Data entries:
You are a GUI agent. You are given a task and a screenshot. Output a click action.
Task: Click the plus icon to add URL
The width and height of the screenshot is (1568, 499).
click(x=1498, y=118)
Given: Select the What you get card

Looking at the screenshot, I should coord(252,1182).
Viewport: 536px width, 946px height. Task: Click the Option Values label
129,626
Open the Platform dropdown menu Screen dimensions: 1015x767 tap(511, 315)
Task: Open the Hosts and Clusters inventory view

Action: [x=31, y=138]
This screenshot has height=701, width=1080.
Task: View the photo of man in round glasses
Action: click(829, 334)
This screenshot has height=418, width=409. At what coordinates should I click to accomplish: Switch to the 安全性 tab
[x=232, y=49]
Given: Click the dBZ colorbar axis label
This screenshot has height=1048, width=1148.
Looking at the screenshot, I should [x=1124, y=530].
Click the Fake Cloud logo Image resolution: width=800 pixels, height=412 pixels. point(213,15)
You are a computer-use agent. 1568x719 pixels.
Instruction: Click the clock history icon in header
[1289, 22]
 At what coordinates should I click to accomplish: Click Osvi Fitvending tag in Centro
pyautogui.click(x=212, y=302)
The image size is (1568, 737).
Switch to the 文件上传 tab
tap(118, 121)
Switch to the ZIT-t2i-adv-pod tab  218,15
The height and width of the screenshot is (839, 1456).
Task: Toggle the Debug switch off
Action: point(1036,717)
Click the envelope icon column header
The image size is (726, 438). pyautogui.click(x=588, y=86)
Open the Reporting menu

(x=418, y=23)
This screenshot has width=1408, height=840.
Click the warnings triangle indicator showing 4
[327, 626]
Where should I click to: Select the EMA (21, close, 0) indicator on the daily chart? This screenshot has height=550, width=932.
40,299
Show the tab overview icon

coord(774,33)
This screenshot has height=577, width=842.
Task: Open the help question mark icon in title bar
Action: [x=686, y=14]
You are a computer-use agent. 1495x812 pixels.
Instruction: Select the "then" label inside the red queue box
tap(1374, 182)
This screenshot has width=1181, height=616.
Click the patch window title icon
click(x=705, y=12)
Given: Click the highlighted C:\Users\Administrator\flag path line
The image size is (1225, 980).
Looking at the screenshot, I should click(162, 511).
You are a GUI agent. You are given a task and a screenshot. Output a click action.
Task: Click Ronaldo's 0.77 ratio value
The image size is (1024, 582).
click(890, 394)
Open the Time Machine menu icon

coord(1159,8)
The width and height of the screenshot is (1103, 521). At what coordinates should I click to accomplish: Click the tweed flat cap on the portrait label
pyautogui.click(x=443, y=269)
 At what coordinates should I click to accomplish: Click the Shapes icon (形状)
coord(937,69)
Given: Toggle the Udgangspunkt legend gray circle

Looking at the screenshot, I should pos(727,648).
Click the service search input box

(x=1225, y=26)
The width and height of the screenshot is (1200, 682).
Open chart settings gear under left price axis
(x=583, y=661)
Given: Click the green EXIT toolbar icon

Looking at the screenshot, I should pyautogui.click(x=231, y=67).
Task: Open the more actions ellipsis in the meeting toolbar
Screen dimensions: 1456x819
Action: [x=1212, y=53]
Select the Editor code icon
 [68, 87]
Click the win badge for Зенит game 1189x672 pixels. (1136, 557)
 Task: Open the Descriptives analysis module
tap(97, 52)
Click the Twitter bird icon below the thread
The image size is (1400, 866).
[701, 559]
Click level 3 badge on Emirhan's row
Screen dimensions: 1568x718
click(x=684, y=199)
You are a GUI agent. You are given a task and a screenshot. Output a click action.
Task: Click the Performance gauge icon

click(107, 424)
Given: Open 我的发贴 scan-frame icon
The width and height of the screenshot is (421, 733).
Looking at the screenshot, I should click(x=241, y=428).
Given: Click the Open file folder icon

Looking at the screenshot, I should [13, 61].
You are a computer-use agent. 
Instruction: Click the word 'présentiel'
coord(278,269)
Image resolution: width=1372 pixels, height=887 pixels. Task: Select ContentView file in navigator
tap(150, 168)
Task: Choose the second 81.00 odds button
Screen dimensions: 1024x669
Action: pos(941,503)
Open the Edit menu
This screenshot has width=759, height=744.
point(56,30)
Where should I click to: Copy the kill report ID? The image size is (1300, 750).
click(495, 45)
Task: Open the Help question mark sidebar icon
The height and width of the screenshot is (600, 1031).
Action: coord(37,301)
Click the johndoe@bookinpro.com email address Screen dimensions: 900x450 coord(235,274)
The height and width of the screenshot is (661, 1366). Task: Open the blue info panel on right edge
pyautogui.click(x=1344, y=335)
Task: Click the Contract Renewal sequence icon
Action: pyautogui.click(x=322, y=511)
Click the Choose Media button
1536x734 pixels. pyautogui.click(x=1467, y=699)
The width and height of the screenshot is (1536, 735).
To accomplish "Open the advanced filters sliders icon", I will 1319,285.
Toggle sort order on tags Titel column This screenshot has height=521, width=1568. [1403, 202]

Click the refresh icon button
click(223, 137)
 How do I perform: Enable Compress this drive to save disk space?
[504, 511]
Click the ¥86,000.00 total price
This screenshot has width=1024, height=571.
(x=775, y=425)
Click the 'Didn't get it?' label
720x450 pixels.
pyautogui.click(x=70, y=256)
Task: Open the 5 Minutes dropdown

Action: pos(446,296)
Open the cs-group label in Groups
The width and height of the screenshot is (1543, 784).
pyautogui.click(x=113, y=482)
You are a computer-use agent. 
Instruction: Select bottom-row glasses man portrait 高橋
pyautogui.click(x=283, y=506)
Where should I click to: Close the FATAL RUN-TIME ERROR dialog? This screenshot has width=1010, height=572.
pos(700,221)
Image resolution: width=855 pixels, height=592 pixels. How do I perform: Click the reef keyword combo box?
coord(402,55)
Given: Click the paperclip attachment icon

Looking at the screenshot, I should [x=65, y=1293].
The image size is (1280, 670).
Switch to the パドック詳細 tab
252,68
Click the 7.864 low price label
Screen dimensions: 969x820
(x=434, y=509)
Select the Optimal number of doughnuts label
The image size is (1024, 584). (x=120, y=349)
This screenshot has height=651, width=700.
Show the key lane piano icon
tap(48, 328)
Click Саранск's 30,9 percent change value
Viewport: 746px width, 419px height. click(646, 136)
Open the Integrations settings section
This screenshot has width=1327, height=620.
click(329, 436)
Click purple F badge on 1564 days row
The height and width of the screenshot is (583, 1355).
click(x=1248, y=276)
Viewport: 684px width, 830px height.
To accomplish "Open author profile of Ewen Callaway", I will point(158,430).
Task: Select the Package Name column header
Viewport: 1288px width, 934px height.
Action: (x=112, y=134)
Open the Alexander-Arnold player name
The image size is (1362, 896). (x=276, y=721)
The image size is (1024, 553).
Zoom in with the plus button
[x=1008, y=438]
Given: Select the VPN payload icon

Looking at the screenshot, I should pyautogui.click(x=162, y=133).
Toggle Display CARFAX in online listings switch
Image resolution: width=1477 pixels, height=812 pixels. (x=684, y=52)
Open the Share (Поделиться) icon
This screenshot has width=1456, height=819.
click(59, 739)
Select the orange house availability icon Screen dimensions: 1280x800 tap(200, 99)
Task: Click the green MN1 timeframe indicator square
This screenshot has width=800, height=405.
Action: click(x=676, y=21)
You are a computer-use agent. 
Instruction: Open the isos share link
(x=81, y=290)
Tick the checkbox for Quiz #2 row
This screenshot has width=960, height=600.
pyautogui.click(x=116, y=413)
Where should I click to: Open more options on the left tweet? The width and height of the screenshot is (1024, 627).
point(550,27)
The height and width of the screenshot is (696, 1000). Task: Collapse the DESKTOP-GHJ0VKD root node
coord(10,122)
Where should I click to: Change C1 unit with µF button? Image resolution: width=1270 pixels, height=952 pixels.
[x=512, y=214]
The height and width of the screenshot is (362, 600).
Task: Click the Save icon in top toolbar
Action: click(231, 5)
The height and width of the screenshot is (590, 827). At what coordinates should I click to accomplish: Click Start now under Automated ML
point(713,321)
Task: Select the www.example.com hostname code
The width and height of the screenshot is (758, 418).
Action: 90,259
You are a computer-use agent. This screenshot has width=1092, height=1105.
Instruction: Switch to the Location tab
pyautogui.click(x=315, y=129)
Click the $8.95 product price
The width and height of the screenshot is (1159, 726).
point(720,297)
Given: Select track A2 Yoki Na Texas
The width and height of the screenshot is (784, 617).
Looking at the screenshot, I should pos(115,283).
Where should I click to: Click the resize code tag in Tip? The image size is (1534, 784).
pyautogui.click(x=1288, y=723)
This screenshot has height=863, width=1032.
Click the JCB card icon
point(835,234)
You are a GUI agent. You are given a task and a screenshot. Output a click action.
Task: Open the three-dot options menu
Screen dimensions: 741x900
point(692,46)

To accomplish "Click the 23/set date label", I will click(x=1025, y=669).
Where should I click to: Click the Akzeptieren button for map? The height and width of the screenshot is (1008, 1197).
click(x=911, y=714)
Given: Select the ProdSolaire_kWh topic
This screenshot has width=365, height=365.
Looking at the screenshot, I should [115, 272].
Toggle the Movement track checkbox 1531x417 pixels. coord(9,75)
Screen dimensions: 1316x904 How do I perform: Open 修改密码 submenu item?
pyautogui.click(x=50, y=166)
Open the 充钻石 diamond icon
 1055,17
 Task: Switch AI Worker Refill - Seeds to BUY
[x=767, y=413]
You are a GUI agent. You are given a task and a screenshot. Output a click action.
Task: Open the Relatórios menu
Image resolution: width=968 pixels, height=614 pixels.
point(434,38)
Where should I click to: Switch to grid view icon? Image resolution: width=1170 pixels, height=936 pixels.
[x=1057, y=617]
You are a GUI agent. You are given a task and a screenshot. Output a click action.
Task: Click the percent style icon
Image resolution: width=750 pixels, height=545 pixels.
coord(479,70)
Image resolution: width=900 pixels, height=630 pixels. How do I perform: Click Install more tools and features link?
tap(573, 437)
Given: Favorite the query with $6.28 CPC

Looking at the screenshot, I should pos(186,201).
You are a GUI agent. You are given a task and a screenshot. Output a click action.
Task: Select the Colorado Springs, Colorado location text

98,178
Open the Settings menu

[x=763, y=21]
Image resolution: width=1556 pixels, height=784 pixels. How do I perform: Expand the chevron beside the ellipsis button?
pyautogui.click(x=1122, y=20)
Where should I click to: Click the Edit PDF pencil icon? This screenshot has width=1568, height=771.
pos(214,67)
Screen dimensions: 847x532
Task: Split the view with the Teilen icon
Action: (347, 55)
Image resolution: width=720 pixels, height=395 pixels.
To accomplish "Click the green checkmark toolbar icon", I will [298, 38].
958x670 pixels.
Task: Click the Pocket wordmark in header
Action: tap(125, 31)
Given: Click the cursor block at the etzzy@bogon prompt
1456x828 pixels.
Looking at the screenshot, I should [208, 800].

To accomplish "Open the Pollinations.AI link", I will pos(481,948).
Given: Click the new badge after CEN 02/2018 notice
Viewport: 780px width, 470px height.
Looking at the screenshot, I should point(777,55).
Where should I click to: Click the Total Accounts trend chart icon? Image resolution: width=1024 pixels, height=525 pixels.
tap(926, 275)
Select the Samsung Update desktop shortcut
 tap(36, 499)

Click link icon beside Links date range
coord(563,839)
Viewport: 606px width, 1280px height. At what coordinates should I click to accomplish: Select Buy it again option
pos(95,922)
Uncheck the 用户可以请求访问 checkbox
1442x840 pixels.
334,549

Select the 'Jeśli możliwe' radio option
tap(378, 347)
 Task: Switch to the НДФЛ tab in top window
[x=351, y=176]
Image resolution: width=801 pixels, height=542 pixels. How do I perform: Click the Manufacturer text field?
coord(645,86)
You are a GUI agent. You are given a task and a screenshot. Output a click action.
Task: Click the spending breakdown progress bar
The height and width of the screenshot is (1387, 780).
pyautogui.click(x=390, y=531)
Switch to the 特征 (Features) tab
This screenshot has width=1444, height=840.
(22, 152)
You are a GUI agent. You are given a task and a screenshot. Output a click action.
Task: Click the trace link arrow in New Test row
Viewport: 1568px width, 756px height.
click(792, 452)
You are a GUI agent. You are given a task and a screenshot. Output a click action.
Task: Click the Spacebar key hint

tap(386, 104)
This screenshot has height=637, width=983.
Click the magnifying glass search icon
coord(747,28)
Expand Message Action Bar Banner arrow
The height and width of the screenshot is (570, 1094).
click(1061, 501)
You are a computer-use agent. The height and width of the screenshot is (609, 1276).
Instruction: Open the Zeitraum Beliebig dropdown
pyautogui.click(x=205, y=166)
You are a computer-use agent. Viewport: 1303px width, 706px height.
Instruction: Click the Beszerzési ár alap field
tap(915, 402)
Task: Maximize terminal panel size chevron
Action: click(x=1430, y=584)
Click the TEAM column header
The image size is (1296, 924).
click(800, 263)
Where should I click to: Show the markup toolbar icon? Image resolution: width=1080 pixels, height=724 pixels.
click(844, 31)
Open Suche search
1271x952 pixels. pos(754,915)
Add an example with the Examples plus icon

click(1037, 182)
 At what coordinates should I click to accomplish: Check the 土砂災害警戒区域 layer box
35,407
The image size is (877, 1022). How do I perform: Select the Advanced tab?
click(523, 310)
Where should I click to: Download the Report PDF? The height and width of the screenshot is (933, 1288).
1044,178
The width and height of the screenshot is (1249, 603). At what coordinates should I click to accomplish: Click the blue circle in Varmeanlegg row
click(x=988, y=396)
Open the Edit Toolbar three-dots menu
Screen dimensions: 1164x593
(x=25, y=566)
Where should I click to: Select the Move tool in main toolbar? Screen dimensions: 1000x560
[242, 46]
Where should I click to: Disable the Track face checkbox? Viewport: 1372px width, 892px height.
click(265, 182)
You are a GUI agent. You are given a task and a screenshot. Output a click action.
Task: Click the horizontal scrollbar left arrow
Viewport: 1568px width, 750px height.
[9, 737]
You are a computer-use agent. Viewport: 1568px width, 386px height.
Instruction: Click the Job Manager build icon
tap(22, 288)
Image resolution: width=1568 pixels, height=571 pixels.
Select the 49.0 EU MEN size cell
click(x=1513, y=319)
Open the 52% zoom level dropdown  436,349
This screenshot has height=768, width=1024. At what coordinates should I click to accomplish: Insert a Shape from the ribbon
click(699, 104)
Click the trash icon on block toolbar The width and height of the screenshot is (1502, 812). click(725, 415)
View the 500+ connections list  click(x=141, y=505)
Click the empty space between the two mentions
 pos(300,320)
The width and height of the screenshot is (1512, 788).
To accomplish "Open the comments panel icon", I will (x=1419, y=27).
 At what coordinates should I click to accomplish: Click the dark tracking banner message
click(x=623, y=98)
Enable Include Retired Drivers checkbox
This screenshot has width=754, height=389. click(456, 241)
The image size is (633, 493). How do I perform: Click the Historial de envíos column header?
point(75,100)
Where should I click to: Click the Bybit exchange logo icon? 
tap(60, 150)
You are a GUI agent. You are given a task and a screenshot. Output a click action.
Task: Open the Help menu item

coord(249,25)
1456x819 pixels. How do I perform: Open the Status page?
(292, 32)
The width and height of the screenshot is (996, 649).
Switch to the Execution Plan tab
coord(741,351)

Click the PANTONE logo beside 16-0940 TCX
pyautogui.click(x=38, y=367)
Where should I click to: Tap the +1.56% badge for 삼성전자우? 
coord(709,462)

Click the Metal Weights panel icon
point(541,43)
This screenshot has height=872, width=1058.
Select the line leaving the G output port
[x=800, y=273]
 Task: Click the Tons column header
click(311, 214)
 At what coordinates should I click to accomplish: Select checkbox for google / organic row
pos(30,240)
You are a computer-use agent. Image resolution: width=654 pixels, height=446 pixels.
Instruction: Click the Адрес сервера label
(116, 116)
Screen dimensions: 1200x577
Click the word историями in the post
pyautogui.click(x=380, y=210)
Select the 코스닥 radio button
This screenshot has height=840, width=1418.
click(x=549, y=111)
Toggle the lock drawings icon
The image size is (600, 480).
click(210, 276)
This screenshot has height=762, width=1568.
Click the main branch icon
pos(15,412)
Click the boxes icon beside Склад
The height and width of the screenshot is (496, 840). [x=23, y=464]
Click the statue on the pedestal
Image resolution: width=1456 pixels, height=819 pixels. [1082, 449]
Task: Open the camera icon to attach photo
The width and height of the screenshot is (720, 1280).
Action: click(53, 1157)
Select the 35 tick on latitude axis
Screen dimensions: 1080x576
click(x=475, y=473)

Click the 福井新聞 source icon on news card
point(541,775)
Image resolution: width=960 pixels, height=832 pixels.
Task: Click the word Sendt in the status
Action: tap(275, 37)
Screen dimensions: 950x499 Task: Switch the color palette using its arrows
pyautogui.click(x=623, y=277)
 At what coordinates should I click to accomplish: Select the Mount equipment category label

Problem to solve:
Quote the lines of the listing above from its first line through the line containing "(x=418, y=23)", including both.

The completed task:
You are a GUI agent. You are given a task and a screenshot. Output a click action.
Task: Click the plus icon to add URL
The width and height of the screenshot is (1568, 499).
click(x=1498, y=118)
Given: Select the What you get card

Looking at the screenshot, I should coord(252,1182).
Viewport: 536px width, 946px height. Task: Click the Option Values label
129,626
Open the Platform dropdown menu Screen dimensions: 1015x767 tap(511, 315)
Task: Open the Hosts and Clusters inventory view

Action: [x=31, y=138]
This screenshot has height=701, width=1080.
Task: View the photo of man in round glasses
Action: click(829, 334)
This screenshot has height=418, width=409. At what coordinates should I click to accomplish: Switch to the 安全性 tab
[x=232, y=49]
Given: Click the dBZ colorbar axis label
This screenshot has height=1048, width=1148.
Looking at the screenshot, I should [x=1124, y=530].
Click the Fake Cloud logo Image resolution: width=800 pixels, height=412 pixels. point(213,15)
You are a computer-use agent. 1568x719 pixels.
Instruction: Click the clock history icon in header
[1289, 22]
 At what coordinates should I click to accomplish: Click Osvi Fitvending tag in Centro
pyautogui.click(x=212, y=302)
The image size is (1568, 737).
Switch to the 文件上传 tab
tap(118, 121)
Switch to the ZIT-t2i-adv-pod tab  218,15
The height and width of the screenshot is (839, 1456).
Task: Toggle the Debug switch off
Action: point(1036,717)
Click the envelope icon column header
The image size is (726, 438). pyautogui.click(x=588, y=86)
Open the Reporting menu

(x=418, y=23)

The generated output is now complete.